■ **Text block**:
========================================================================
Innovation Award Finalist: Hi-Res CFD for Wind Loading of Tall Buildings

Nick Wirth
Founder
Wirth Research, Bicester

Rob Rowsell
Engineering Manager
Wirth Research, Bicester

Advancing Computerized Wind-Loading Tests to the Next Level

Accurate analysis of the mean and resonant wind loads is vital for the structural design of tall buildings. Whereas physical Wind Tunnel Testing (WTT) to determine these loads is still accepted by the industry as the necessary default practice, the wind engineering community recognizes that a time will come when computational fluid dynamic CFD modelling is able to accurately model the interaction of wind and buildings. In the meantime, a combination of wind tunnel testing and CFD modelling is often undertaken.

High Resolution Computational Fluid Dynamics (HRCFD) is one of many experimental computational methodologies which could potentially move the industry forward. Ultimately, the objective would be where CFD can provide an accurate full pressure map on the building surfaces. However we are not at that point yet. The technology has been adapted from motorsport racing, where aerodynamics is a fundamental factor in split-second timing differences between winning or losing a race. The process uses a full-scale digital model of a tall building, accurate to detailed features of 100 millimeters or smaller when necessary, placed within a surrounding area of up to 10 kilometers’ radius. Wind conditions are simulated by using an atmospheric boundary layer profile and data from many decades of local historical wind data.
========================================================================
■ **Information provided**:
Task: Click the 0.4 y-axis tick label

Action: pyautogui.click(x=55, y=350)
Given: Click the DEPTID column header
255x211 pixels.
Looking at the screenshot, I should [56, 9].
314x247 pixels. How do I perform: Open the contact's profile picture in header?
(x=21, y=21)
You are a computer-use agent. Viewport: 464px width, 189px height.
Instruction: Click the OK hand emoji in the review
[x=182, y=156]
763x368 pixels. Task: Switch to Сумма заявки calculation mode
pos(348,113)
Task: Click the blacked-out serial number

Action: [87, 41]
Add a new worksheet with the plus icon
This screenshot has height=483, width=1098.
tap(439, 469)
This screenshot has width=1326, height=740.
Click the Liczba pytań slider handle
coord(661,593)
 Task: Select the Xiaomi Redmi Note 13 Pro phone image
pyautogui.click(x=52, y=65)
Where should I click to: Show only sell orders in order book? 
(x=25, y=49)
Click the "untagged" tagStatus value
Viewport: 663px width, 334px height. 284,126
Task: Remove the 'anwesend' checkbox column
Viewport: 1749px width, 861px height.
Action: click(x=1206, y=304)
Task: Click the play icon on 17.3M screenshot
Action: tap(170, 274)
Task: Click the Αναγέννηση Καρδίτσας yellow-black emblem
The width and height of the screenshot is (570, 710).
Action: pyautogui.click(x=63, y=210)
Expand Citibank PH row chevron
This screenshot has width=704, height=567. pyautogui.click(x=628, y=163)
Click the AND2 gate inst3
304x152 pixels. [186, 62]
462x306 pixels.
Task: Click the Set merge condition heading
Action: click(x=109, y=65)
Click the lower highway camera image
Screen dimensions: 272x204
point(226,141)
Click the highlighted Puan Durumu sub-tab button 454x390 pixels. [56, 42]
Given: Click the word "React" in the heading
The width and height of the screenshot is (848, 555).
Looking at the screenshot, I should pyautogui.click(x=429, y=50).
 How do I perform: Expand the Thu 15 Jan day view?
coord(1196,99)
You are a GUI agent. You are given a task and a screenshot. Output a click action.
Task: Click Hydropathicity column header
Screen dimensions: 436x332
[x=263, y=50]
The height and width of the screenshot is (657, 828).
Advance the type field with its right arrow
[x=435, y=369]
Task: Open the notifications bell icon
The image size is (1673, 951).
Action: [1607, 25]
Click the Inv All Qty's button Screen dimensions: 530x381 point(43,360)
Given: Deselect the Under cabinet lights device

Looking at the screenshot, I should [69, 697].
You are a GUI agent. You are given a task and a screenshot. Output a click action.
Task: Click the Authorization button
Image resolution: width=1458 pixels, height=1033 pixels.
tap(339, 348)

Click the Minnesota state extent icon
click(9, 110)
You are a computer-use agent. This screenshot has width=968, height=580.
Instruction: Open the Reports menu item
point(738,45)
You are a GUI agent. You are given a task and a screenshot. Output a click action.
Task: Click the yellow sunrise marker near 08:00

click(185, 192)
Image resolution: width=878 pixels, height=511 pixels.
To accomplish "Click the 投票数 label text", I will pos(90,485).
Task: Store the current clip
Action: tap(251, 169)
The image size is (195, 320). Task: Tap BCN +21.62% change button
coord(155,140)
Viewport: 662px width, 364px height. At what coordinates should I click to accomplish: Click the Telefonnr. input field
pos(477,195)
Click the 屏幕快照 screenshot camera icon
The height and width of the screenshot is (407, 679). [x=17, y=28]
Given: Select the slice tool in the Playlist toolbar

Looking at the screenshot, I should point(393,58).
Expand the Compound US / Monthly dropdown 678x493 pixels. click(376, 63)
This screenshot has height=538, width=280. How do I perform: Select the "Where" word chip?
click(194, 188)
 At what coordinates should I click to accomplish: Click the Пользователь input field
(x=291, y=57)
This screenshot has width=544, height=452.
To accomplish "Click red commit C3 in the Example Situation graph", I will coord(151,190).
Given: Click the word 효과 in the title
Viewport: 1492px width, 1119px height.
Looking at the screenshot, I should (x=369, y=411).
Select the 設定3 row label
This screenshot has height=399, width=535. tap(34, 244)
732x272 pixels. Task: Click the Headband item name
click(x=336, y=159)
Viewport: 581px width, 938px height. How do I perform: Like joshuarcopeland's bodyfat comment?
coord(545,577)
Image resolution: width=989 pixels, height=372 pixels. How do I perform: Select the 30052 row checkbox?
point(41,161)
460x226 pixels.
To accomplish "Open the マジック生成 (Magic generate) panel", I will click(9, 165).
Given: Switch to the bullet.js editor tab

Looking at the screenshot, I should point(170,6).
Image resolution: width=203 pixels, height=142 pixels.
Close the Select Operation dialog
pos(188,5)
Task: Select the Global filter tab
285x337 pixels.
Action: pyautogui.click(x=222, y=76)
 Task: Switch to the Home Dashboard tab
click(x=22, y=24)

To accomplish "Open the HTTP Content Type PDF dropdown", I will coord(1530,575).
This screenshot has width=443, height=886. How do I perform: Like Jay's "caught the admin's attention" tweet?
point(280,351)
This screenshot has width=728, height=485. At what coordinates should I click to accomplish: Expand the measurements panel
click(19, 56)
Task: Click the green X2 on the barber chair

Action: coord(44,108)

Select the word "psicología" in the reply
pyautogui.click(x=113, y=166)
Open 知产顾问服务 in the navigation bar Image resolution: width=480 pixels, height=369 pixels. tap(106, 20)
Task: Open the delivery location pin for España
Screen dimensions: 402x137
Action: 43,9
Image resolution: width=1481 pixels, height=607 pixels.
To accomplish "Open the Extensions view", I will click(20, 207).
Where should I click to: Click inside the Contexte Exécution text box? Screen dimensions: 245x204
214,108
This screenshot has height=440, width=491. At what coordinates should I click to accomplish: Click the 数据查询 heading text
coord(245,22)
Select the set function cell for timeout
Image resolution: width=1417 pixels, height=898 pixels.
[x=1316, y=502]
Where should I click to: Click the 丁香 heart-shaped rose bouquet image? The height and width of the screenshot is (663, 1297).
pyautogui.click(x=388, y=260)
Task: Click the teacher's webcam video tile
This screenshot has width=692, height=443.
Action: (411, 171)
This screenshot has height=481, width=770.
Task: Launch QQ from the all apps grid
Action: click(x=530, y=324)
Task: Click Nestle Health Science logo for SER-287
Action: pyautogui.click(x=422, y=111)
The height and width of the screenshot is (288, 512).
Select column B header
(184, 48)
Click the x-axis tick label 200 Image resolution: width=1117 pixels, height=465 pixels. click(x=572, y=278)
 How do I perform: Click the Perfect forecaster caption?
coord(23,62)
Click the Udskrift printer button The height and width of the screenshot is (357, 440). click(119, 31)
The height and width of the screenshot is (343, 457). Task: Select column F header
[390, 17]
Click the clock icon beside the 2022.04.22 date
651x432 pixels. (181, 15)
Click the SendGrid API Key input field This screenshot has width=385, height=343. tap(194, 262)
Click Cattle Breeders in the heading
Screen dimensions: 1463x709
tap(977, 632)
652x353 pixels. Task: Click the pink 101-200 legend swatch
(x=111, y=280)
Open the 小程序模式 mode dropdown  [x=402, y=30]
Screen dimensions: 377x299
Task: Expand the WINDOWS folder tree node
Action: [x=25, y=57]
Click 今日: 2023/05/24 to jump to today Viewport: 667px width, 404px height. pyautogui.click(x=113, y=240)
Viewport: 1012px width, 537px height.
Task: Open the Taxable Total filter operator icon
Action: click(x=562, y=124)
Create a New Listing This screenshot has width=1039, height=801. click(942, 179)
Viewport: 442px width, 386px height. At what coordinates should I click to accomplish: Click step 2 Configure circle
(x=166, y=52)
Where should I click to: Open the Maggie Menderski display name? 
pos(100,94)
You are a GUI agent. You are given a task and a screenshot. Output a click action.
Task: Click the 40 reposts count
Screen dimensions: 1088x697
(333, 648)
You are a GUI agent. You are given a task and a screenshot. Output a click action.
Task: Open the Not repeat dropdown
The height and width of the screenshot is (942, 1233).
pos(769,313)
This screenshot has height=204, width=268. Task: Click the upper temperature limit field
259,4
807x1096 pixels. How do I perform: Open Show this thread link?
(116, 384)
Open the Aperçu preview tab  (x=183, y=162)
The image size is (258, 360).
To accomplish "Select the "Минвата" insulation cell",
========================================================================
Continue the text on high-resolution CFD for wind loading of tall buildings, starting after its last sentence.

HRCFD takes advantage of recent advances in super-computing to model flow conditions, with correlations back to physical data when it exists. Novel methods of model generation, coupled with a rapid and flexible solving capability, lead to the potential to provide fast feedback into the design loop. The modeling environment is discretized into several hundred million cells, from which an initial solution can be obtained in a matter of hours to days, depending on the computing environment available. While HRCFD is still untested on real buildings, the advancement of computer aided engineering is occurring at a rapid pace. Bestowing of Finalist status in the Innovation Award category for this method is thus recognizing the potential advancement in the field, and likely future importance of such technologies.